Advocating for extended maternity leave is about influencing organisational leadership to move with global trends, highlighting the positive impact an extended maternity leave will have on the parent, the new born and the organisation.
Organisations may be hesitant to extend maternity leave because of the impact of having you off work and the costs associated with hiring temporary staff etc.

There are aspects which can be taken into consideration that can support new mothers.
If extended maternity leave cannot be granted for the full six months, organisations can consider introducing breastfeeding rooms. This will allow mothers to breastfeed while at work. While this will address the baby being breastfed, the question is whether it will add value to the well-being of the mother. The mother will have to leave office every few hours and then rush back to work.

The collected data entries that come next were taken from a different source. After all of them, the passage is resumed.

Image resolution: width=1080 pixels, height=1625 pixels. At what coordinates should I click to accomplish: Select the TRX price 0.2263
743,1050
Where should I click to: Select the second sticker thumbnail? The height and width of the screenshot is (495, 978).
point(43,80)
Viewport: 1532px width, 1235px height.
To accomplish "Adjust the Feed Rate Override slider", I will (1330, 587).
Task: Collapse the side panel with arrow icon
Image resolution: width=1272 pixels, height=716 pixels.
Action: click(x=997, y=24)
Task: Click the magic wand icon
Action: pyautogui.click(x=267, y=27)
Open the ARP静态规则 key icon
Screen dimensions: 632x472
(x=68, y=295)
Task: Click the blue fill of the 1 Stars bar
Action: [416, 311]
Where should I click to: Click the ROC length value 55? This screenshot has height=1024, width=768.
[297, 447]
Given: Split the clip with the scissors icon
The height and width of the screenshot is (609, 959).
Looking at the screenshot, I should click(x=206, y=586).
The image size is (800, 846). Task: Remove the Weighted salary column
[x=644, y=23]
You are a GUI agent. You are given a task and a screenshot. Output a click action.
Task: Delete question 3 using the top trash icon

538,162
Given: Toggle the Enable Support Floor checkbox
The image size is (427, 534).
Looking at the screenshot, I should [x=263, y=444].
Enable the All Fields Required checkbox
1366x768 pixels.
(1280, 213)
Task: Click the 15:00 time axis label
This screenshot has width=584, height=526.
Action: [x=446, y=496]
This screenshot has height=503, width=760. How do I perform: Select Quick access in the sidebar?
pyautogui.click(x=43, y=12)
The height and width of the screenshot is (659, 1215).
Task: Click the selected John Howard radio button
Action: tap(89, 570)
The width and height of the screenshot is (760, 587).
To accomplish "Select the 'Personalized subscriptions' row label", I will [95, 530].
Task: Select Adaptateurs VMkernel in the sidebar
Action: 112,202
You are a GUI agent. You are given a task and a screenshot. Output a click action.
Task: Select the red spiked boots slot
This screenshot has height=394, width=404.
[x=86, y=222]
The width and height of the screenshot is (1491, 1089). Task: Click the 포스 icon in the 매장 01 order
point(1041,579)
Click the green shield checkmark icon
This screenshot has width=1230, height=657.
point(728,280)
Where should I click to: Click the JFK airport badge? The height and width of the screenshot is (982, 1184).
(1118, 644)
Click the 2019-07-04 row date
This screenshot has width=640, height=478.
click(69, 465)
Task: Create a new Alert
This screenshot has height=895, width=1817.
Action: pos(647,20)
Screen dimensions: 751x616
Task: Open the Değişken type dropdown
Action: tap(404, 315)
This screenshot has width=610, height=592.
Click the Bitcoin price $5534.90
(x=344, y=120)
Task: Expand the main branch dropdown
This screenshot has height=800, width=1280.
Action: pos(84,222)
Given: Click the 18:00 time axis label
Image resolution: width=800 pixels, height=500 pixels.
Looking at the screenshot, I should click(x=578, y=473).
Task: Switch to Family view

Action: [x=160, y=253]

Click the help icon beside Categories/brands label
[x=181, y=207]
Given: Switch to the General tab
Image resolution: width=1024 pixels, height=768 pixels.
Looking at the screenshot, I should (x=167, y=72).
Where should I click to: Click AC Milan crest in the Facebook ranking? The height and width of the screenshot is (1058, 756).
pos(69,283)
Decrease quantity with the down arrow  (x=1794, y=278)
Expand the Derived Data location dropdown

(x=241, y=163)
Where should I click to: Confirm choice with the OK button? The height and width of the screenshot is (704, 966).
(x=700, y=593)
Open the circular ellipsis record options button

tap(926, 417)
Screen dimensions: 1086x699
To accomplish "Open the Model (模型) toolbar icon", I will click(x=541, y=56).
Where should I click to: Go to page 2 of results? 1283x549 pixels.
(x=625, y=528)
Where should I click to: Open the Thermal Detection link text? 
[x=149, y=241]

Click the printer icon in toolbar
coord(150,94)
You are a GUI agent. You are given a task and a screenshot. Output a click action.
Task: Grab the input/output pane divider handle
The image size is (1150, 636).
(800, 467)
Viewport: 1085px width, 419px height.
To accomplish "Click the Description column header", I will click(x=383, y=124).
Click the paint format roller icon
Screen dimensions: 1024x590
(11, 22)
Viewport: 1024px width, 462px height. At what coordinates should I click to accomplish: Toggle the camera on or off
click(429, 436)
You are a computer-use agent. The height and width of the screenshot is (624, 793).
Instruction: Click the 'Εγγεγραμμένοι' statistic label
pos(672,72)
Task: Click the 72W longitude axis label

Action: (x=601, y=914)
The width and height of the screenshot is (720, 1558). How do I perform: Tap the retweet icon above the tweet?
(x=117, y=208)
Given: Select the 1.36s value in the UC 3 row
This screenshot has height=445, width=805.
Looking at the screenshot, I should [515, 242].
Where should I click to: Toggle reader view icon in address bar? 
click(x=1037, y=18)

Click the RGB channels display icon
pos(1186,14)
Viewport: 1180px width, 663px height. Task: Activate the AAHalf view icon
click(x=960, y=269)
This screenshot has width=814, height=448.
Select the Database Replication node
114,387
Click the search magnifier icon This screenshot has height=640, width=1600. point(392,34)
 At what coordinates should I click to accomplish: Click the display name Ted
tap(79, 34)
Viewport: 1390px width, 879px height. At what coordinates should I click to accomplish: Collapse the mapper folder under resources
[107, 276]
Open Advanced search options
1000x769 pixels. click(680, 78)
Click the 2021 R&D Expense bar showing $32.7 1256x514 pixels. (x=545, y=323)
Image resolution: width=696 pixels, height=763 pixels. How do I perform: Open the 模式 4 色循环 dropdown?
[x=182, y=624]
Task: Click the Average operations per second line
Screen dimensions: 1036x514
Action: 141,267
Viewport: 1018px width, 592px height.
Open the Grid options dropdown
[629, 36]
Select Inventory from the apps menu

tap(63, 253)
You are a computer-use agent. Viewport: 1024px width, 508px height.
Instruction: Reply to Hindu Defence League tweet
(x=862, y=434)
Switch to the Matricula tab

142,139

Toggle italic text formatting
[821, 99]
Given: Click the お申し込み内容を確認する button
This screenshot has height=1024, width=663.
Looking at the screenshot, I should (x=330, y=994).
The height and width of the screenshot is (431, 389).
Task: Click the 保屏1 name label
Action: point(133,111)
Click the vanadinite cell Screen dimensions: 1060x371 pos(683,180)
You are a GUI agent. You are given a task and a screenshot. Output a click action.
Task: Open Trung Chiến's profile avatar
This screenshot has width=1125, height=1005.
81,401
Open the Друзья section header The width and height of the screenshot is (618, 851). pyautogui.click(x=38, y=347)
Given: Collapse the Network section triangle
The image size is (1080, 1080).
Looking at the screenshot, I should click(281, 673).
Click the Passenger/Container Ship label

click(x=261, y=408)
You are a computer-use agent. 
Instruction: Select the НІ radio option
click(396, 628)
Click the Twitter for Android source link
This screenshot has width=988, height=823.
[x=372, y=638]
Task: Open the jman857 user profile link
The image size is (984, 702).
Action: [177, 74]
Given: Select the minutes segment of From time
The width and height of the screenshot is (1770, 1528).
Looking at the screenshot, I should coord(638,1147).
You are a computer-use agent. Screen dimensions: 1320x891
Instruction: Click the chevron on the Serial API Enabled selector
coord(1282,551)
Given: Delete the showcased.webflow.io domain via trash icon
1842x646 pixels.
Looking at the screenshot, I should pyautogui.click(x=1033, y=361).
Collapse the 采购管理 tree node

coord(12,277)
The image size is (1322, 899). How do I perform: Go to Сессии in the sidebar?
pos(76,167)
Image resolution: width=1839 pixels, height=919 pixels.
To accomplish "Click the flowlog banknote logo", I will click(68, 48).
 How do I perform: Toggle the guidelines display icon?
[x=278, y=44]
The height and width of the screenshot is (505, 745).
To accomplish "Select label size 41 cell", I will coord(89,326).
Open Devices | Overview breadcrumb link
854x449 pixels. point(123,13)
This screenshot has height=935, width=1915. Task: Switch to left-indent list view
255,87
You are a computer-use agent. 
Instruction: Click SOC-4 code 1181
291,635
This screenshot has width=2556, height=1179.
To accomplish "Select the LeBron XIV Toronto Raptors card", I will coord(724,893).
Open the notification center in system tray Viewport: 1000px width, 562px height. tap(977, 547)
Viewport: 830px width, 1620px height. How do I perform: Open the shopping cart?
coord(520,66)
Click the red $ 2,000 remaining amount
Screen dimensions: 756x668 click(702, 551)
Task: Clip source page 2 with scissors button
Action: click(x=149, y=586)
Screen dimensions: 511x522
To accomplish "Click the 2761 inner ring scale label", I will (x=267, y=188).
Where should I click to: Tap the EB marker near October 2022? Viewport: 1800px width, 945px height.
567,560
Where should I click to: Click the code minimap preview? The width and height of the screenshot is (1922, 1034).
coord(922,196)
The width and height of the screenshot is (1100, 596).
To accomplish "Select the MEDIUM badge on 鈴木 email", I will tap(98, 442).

Another alternative is to allow new mothers to take, in combination their annual and maternity leave. This option will allow for an extended maternity leave in an environment that is beneficial to both mother and baby. This may not address the full six months; however, it does extend it more than the current three months.
A third option is to allow new mothers to work half day after the mandatory maternity and annual leave has been used up. The half day can be worked either at home or the office. This would benefit, the newborn, mother and the organisation.

A final option is to advocate for between one to two hours a day for breastfeeding.